Collected data:
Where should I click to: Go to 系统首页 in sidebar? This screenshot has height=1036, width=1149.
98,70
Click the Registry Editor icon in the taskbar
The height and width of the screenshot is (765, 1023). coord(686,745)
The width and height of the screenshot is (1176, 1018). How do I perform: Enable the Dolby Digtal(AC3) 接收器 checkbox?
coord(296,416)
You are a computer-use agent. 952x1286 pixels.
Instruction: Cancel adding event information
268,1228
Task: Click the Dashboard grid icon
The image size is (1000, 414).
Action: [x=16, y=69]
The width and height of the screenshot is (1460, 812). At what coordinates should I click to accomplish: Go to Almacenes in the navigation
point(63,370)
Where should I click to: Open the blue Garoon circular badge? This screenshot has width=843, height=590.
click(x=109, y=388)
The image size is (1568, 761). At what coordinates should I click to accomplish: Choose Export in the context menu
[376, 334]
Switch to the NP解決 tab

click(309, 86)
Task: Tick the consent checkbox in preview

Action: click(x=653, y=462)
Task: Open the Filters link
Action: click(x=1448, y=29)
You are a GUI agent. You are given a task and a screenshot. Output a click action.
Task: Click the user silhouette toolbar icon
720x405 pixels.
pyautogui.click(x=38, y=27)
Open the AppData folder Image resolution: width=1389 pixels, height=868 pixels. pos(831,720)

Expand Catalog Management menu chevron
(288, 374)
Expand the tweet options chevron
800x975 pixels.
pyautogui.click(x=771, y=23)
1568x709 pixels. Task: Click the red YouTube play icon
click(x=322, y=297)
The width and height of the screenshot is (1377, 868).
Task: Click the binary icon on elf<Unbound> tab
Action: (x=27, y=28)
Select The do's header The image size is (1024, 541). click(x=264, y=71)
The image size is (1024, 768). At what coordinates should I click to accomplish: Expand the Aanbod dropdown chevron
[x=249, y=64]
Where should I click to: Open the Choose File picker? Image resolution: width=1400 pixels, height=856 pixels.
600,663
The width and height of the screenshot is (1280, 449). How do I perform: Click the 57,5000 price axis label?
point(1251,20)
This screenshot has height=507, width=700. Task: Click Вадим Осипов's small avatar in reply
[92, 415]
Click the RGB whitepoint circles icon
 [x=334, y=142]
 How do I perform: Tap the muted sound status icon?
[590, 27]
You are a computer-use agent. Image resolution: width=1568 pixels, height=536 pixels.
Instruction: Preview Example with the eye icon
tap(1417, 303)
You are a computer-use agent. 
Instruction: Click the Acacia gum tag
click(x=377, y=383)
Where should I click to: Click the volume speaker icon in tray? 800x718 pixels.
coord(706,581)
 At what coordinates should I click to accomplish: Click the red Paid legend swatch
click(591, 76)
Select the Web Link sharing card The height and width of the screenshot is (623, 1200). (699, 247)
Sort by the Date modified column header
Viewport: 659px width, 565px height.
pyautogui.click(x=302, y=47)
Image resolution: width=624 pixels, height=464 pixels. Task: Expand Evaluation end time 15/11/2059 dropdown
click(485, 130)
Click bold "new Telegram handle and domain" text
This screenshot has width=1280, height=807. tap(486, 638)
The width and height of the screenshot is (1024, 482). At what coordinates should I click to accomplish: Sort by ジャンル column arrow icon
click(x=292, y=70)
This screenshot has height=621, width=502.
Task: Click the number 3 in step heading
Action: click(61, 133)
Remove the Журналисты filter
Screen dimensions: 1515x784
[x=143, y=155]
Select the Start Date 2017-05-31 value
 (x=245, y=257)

◆ Work instruction: Look above for the line that holds "1568x709 pixels. Task: Click", then copy it and each line after it exactly, through the last line of the data.

◆ Task result:
1568x709 pixels. Task: Click the red YouTube play icon
click(x=322, y=297)
The width and height of the screenshot is (1377, 868).
Task: Click the binary icon on elf<Unbound> tab
Action: (x=27, y=28)
Select The do's header The image size is (1024, 541). click(x=264, y=71)
The image size is (1024, 768). At what coordinates should I click to accomplish: Expand the Aanbod dropdown chevron
[x=249, y=64]
Where should I click to: Open the Choose File picker? Image resolution: width=1400 pixels, height=856 pixels.
600,663
The width and height of the screenshot is (1280, 449). How do I perform: Click the 57,5000 price axis label?
point(1251,20)
This screenshot has height=507, width=700. Task: Click Вадим Осипов's small avatar in reply
[92, 415]
Click the RGB whitepoint circles icon
 [x=334, y=142]
 How do I perform: Tap the muted sound status icon?
[590, 27]
You are a computer-use agent. Image resolution: width=1568 pixels, height=536 pixels.
Instruction: Preview Example with the eye icon
tap(1417, 303)
You are a computer-use agent. 
Instruction: Click the Acacia gum tag
click(x=377, y=383)
Where should I click to: Click the volume speaker icon in tray? 800x718 pixels.
coord(706,581)
 At what coordinates should I click to accomplish: Click the red Paid legend swatch
click(591, 76)
Select the Web Link sharing card The height and width of the screenshot is (623, 1200). (699, 247)
Sort by the Date modified column header
Viewport: 659px width, 565px height.
pyautogui.click(x=302, y=47)
Image resolution: width=624 pixels, height=464 pixels. Task: Expand Evaluation end time 15/11/2059 dropdown
click(485, 130)
Click bold "new Telegram handle and domain" text
This screenshot has width=1280, height=807. tap(486, 638)
The width and height of the screenshot is (1024, 482). At what coordinates should I click to accomplish: Sort by ジャンル column arrow icon
click(x=292, y=70)
This screenshot has height=621, width=502.
Task: Click the number 3 in step heading
Action: click(61, 133)
Remove the Журналисты filter
Screen dimensions: 1515x784
[x=143, y=155]
Select the Start Date 2017-05-31 value
 (x=245, y=257)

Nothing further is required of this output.